Além disso – o que é sem dúvida mais grave-, esta exploração do conceito de periodização
acabou por falsear a interpretação dos fatos e até por ditar hipóteses de trabalho que os autores se
sentem compelidos a verificar. Perece evidente que o tempo que marca a passagem de um período
ao seguinte, não pode deixar de ser “de transição”. Não se trata apenas de palavras e de ninharias,
Fonte: HEERS, Jacques. A Idade Média, uma impostura. Lisboa: Edições Asa, 1994.
Tradução: António Gonçalves
A reprodução para fins educacionais não comerciais é permitida desde que citada a fonte.

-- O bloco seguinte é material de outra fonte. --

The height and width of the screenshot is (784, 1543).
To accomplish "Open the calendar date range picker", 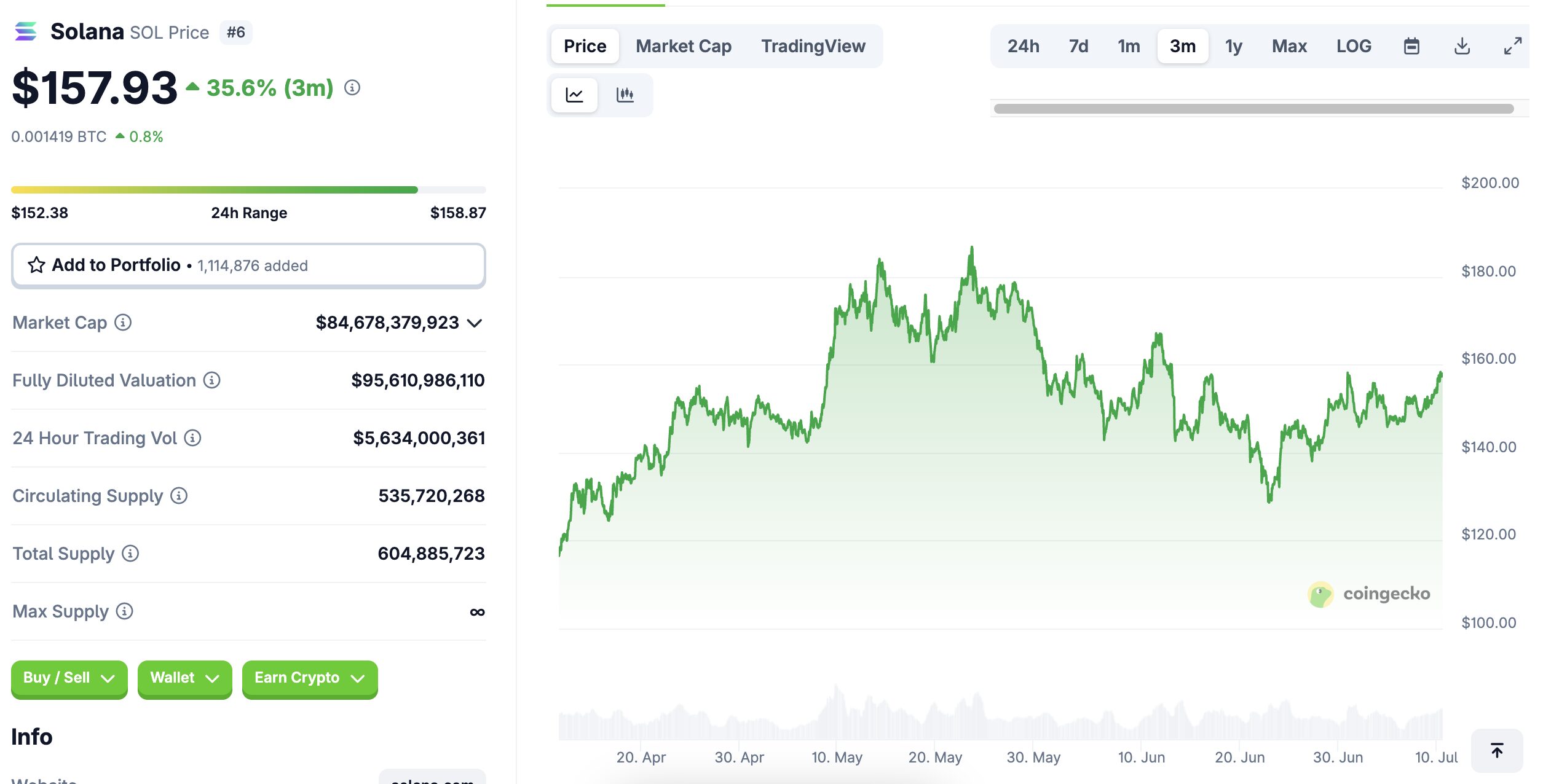I will (x=1411, y=46).
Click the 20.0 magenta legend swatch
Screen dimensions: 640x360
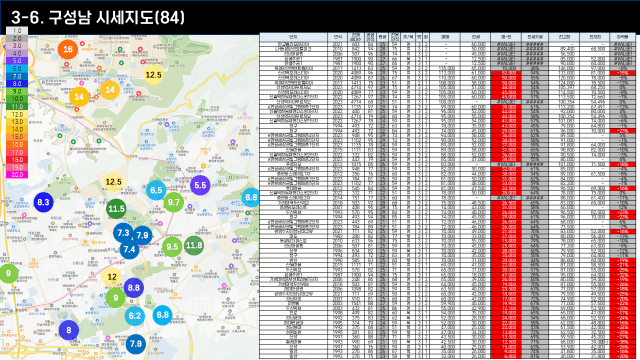click(x=17, y=175)
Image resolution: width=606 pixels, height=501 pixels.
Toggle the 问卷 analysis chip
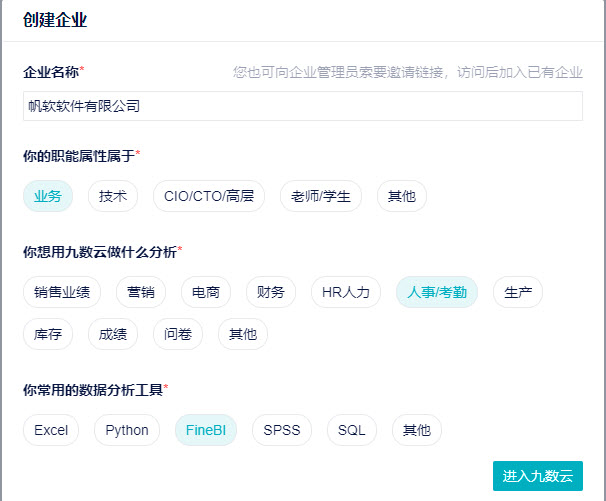point(178,334)
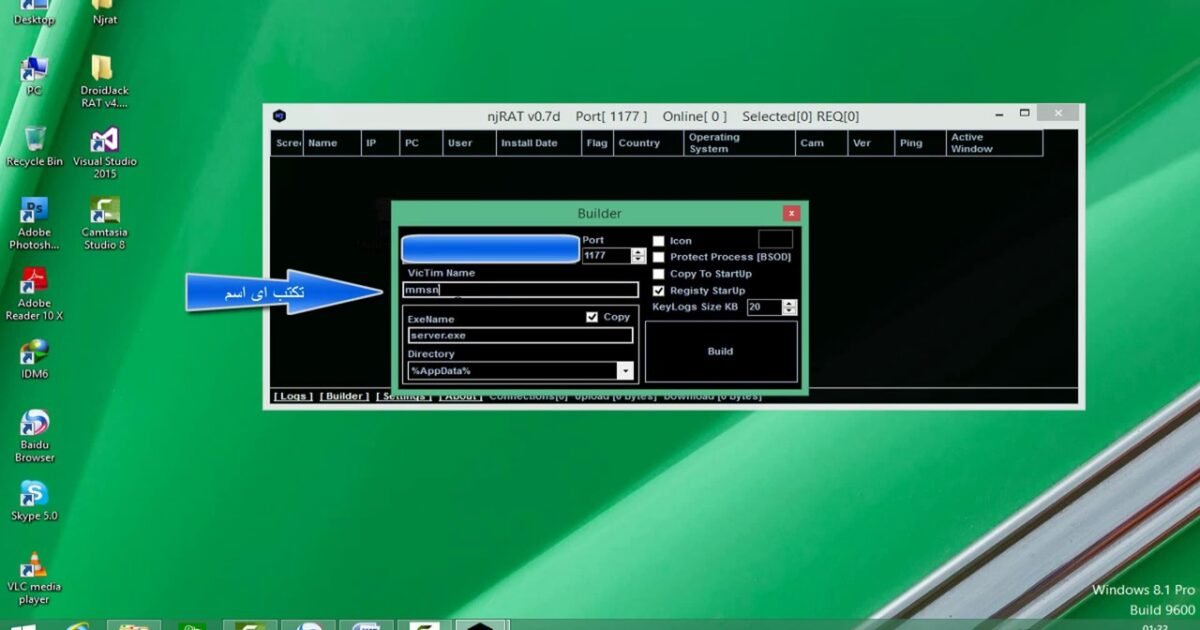Launch Visual Studio 2015 from desktop
Image resolution: width=1200 pixels, height=630 pixels.
(104, 141)
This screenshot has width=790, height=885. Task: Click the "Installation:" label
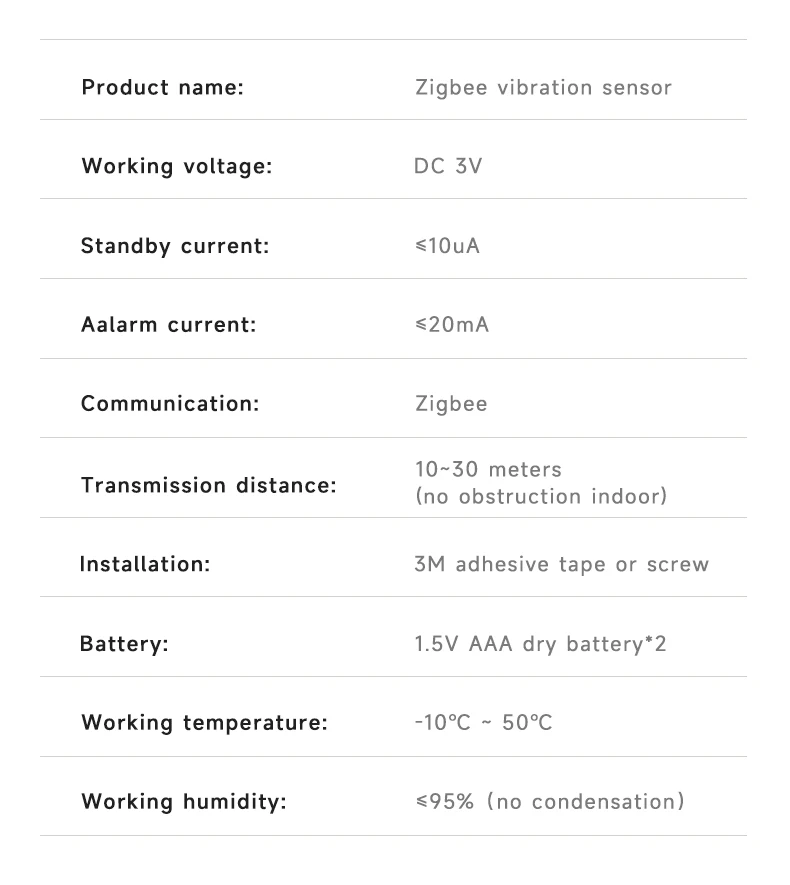click(x=145, y=564)
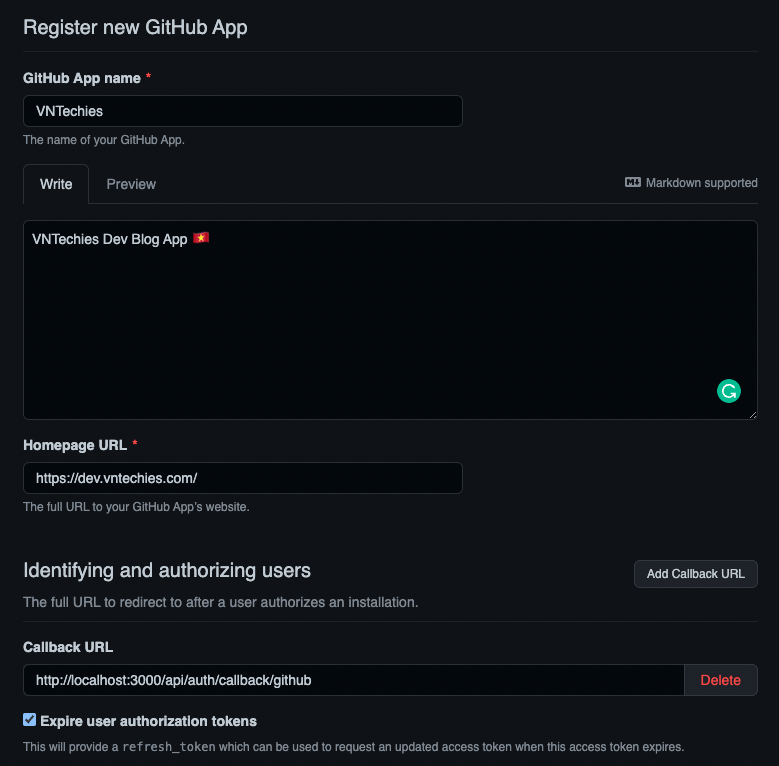Click the Callback URL input field
This screenshot has width=779, height=766.
pos(353,680)
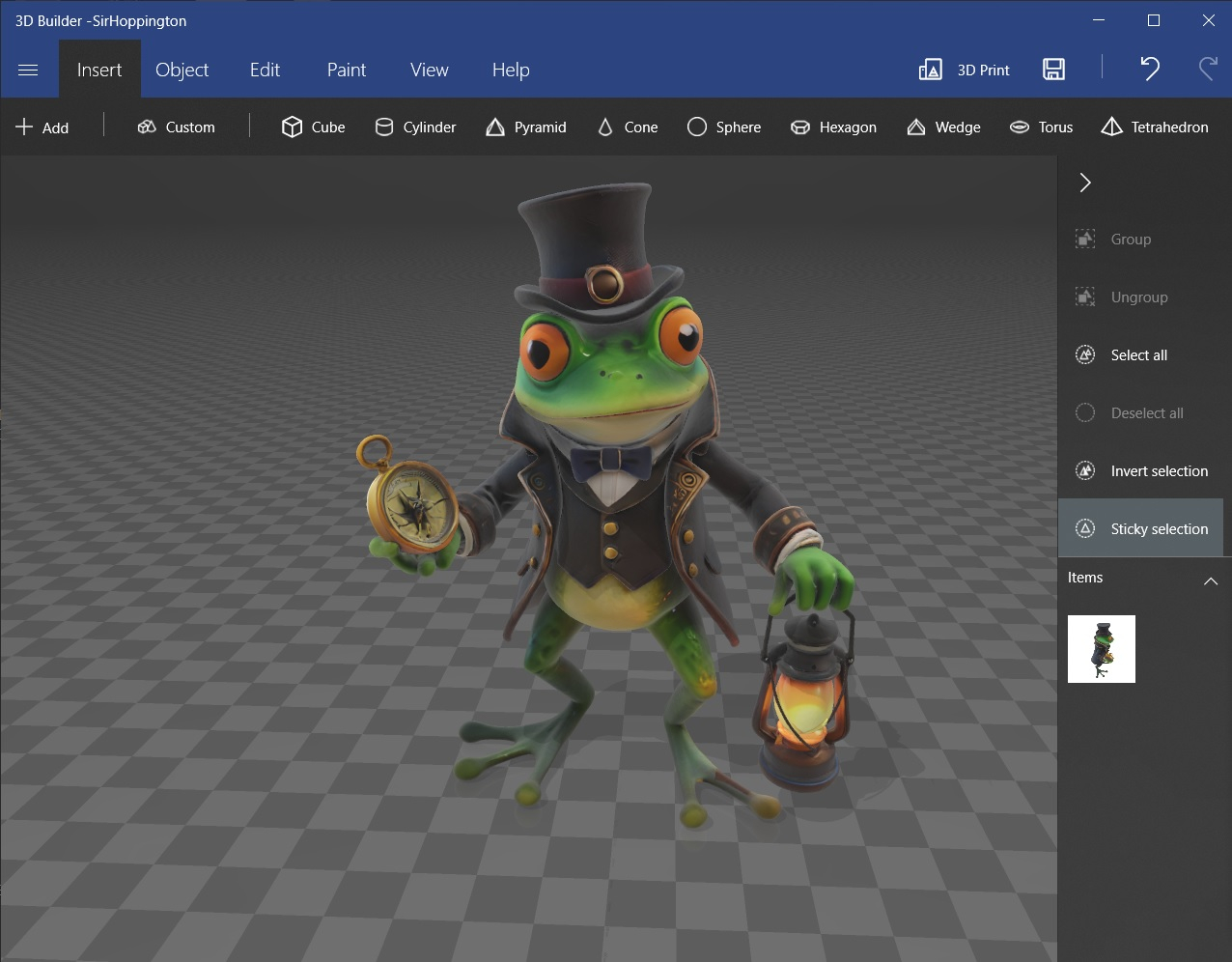Insert a Hexagon shape
Image resolution: width=1232 pixels, height=962 pixels.
point(833,127)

mas da orientação da pesquisa, e até da interpretação dos resultados. As hipóteses de trabalho têm
sempre um grande peso, e são sempre numerosos aqueles que se empenham, sobretudo em ilustrar a
idéia dominante, em vez de prosseguirem uma investigação liberta de apriorismos. Disse-se e
escreveu-se em demasia que, no século XV, o mundo ocidental se viu confrontado com graves
incertezas, que a sociedade deixou de se sentir solidamente implantada nas suas bases habituais. O
quadro de conjunto impôs-se; bastava ilustrá-lo até aos mínimos pormenores. Desejosos de se
manterem fiéis a essa linha técnicamente aceite, foram muitos os historiadores de boa fé que se
lançaram em perseguição dos sinais de uma profunda evolução das estruturas socioeconômicas, das
relações humanas, das partilhas dos poderes e das fortunas. Exumaram assim inúmeros indícios
mais ou menos claros, mas sempre interpretados no mesmo sentido. Estes tempos de transição
continham inevitavelmente a marca de transformações, e portanto das formas de enriquecimento; e
também de desordens e, de motins e de “revoluções”. Estes mesmos esquemas aplicavam-se
naturalmente a outros domínios: devoções e sentimentos religiosos, preceitos do viver, expressões
culturais. Tudo isso conduzia a imagens de mal-estar e de desequilíbrio.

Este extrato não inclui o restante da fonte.